### TASK BRIEF
Rewrite the listing below, replacing "Instruction" with "Goal" and leaving everything else unchanged.

Excerpt from a dataset
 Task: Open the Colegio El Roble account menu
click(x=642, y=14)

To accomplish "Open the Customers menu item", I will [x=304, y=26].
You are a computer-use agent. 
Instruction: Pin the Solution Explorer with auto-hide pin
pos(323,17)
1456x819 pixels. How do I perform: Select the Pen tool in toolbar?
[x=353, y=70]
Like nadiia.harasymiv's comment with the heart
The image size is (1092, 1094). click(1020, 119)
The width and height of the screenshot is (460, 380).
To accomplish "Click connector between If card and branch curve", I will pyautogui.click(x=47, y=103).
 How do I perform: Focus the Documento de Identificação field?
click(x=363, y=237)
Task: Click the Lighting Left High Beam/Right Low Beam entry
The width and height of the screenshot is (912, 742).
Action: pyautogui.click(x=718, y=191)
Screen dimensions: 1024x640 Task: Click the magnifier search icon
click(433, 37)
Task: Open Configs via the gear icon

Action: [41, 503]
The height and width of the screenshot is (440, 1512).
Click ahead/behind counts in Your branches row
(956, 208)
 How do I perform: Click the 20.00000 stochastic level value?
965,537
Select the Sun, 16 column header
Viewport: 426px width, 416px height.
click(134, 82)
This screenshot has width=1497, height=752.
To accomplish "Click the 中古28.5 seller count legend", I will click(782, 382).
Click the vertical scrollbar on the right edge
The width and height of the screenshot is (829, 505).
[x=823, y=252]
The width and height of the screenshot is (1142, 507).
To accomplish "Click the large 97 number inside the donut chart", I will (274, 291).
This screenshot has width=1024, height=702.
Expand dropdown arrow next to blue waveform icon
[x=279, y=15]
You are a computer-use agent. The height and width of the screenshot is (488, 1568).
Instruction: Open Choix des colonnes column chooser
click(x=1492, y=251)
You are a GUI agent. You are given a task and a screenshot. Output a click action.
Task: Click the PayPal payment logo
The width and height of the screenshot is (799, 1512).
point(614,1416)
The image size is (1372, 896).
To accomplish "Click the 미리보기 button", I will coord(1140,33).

### FINAL ANSWER
 Task: Open the Colegio El Roble account menu
click(x=642, y=14)

To accomplish "Open the Customers menu item", I will [x=304, y=26].
You are a computer-use agent. 
Goal: Pin the Solution Explorer with auto-hide pin
pos(323,17)
1456x819 pixels. How do I perform: Select the Pen tool in toolbar?
[x=353, y=70]
Like nadiia.harasymiv's comment with the heart
The image size is (1092, 1094). click(1020, 119)
The width and height of the screenshot is (460, 380).
To accomplish "Click connector between If card and branch curve", I will pyautogui.click(x=47, y=103).
 How do I perform: Focus the Documento de Identificação field?
click(x=363, y=237)
Task: Click the Lighting Left High Beam/Right Low Beam entry
The width and height of the screenshot is (912, 742).
Action: pyautogui.click(x=718, y=191)
Screen dimensions: 1024x640 Task: Click the magnifier search icon
click(433, 37)
Task: Open Configs via the gear icon

Action: [41, 503]
The height and width of the screenshot is (440, 1512).
Click ahead/behind counts in Your branches row
(956, 208)
 How do I perform: Click the 20.00000 stochastic level value?
965,537
Select the Sun, 16 column header
Viewport: 426px width, 416px height.
click(134, 82)
This screenshot has width=1497, height=752.
To accomplish "Click the 中古28.5 seller count legend", I will click(782, 382).
Click the vertical scrollbar on the right edge
The width and height of the screenshot is (829, 505).
[x=823, y=252]
The width and height of the screenshot is (1142, 507).
To accomplish "Click the large 97 number inside the donut chart", I will (274, 291).
This screenshot has width=1024, height=702.
Expand dropdown arrow next to blue waveform icon
[x=279, y=15]
You are a computer-use agent. The height and width of the screenshot is (488, 1568).
Goal: Open Choix des colonnes column chooser
click(x=1492, y=251)
You are a GUI agent. You are given a task and a screenshot. Output a click action.
Task: Click the PayPal payment logo
The width and height of the screenshot is (799, 1512).
point(614,1416)
The image size is (1372, 896).
To accomplish "Click the 미리보기 button", I will coord(1140,33).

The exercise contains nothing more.